**What is being asked**
Reproduce exactly the lines from the one that holds "Viewport: 768px width, 576px height." through the last line of the entries, both ends included, but not the pictures.

----- Material provided -----

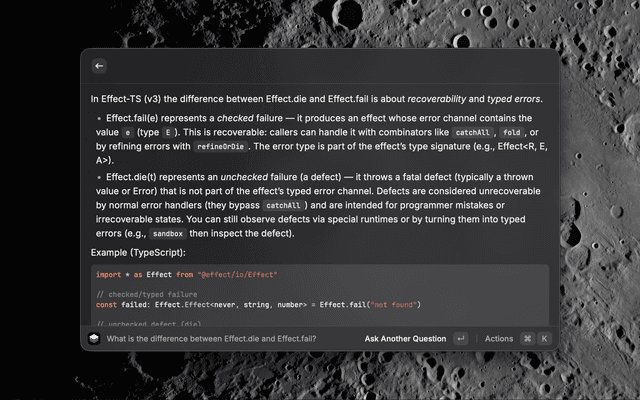Open the Actions menu
This screenshot has width=640, height=400.
[499, 339]
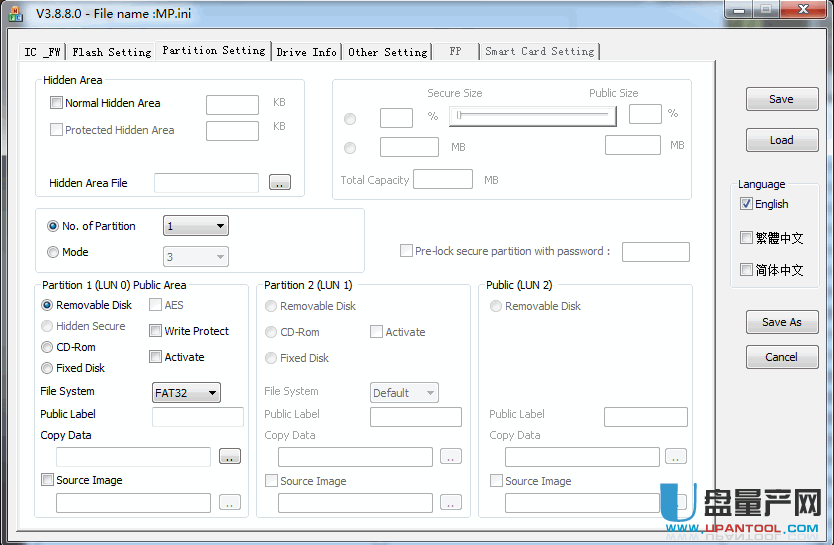Click the Hidden Area File browse button

pyautogui.click(x=280, y=183)
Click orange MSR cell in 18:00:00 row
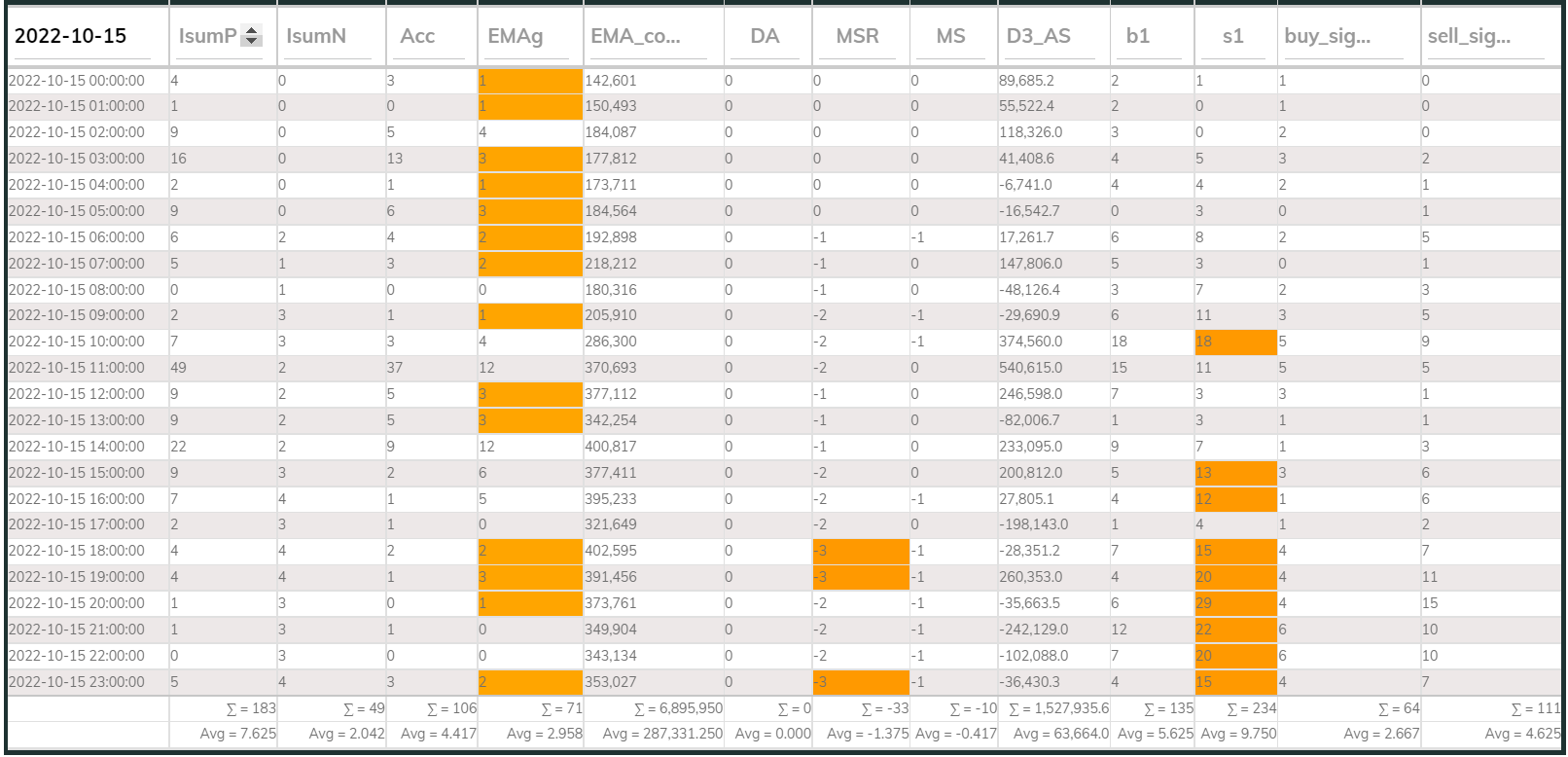The image size is (1568, 757). click(861, 551)
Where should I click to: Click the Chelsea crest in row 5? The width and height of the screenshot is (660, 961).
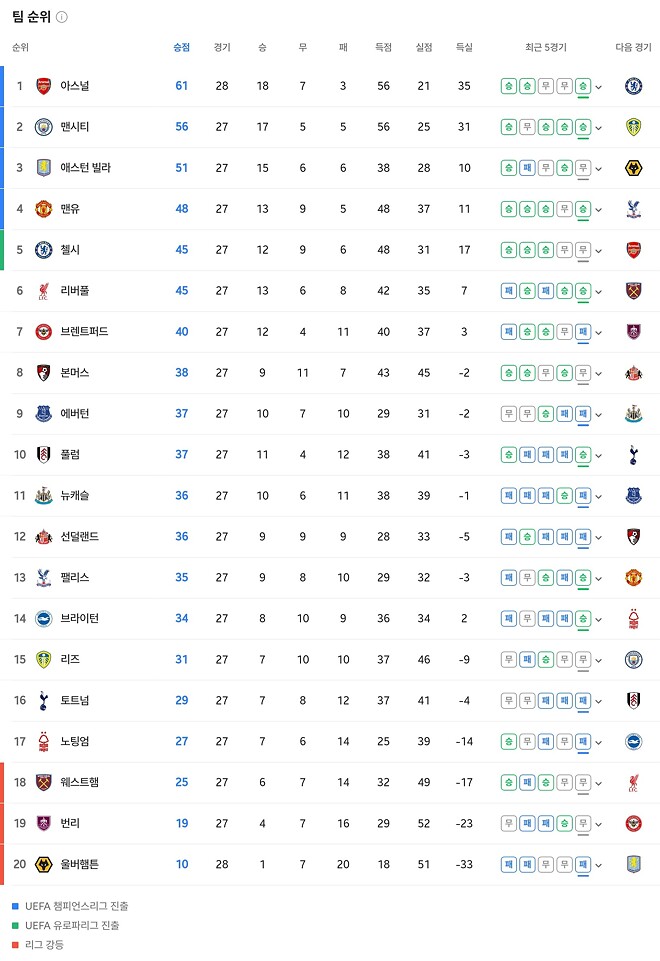(x=43, y=250)
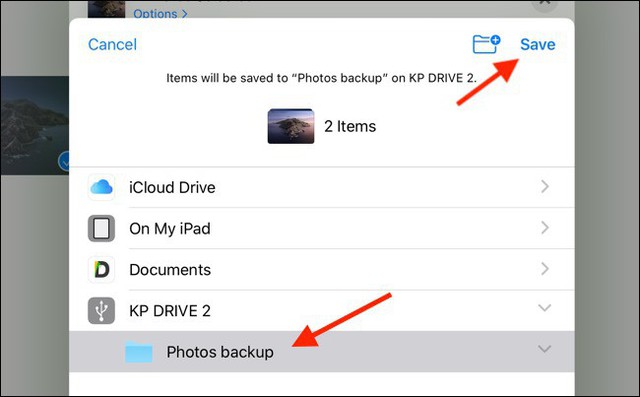The image size is (640, 397).
Task: Click the On My iPad device icon
Action: [x=101, y=228]
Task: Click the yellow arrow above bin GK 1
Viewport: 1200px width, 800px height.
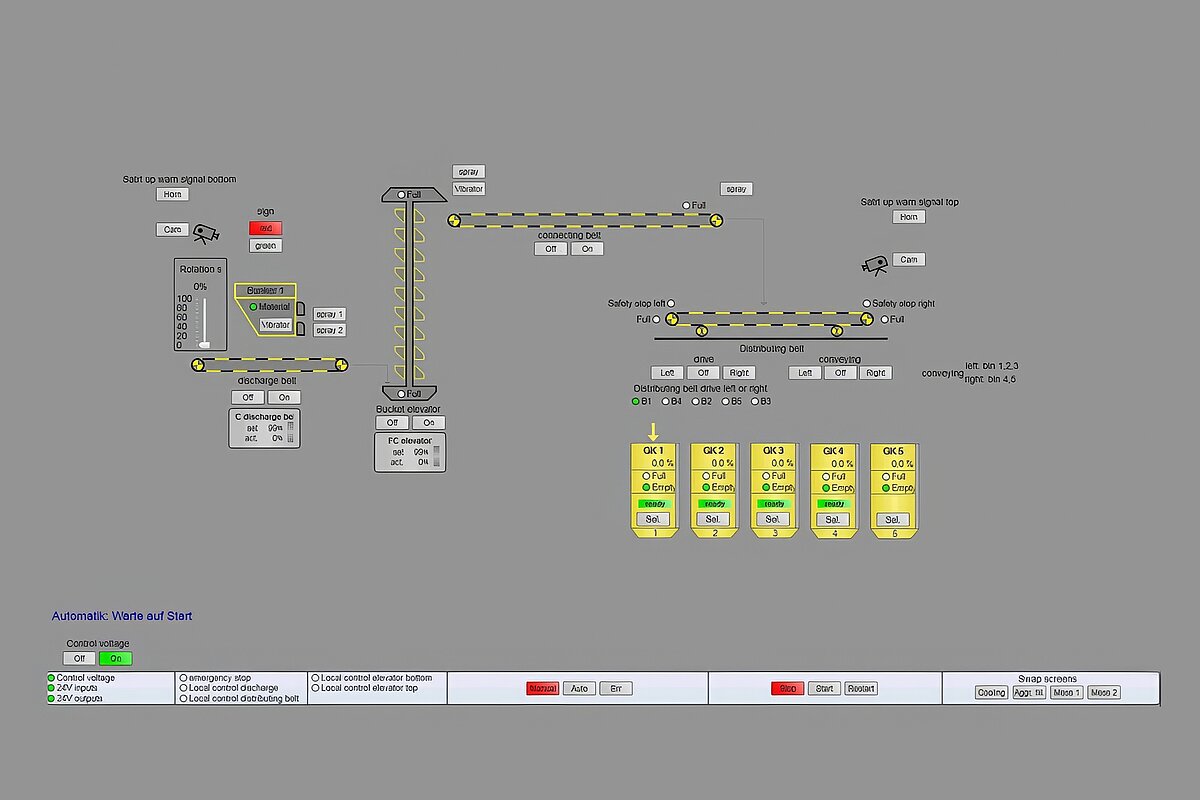Action: click(654, 432)
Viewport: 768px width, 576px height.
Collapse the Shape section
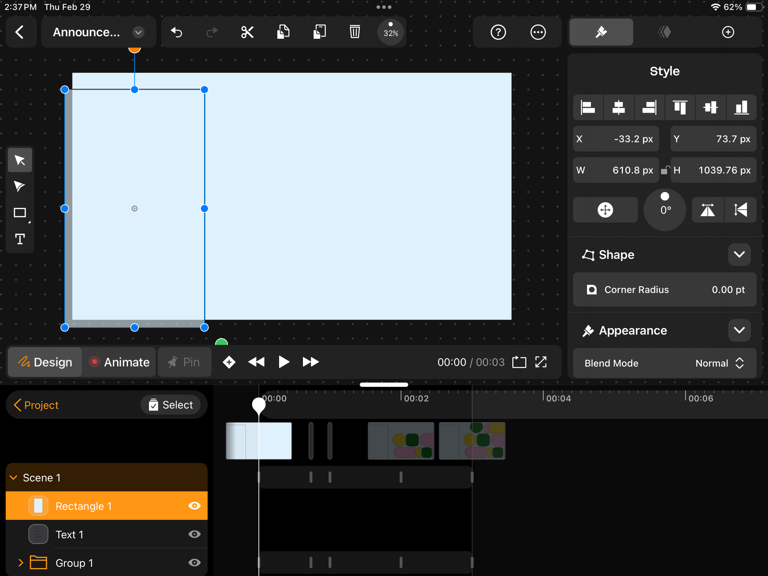click(x=739, y=255)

-----

**Solution for this exercise**
Viewport: 768px width, 576px height.
Collapse the Shape section
click(x=739, y=255)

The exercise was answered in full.